Healing Limitations and Treatment Approaches
Fibrocartilage injuries are challenging because the tissue has a limited capacity for self-repair. This difficulty is due to its avascular nature, meaning it lacks a direct blood supply. Without blood vessels, nutrients and the body’s healing factors cannot easily reach the site of damage, and the repair process is extremely slow and often insufficient to repair a significant tear.
When an injury does not penetrate the underlying bone, the potential for healing is limited. If an injury is deep enough to reach the bone, a blood clot can form and create repair tissue. However, this new tissue is mechanically inferior and less durable than the original cartilage that lines the joint surfaces.
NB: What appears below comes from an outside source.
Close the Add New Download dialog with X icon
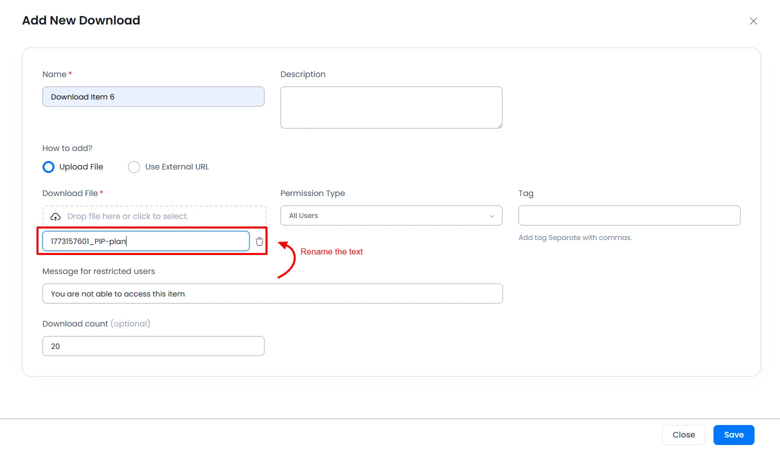Screen dimensions: 780x450 (x=753, y=21)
Consequently, treatment focuses on managing symptoms and improving function. Conservative approaches are tried first and include physical therapy to strengthen surrounding muscles, which improves stability and reduces stress on the damaged tissue. Anti-inflammatory medications or steroid injections may also be used to reduce pain and swelling.
If conservative treatments fail or the injury is severe, surgical intervention may be necessary. For a torn meniscus, a surgeon might perform a meniscectomy to trim away the damaged tissue or attempt a repair if the tear is in a region with some blood supply. For significant cartilage defects, more advanced procedures like autologous chondrocyte implantation (ACI), where a patient’s own cartilage cells are grown in a lab and then implanted, may be an option for younger, active individuals.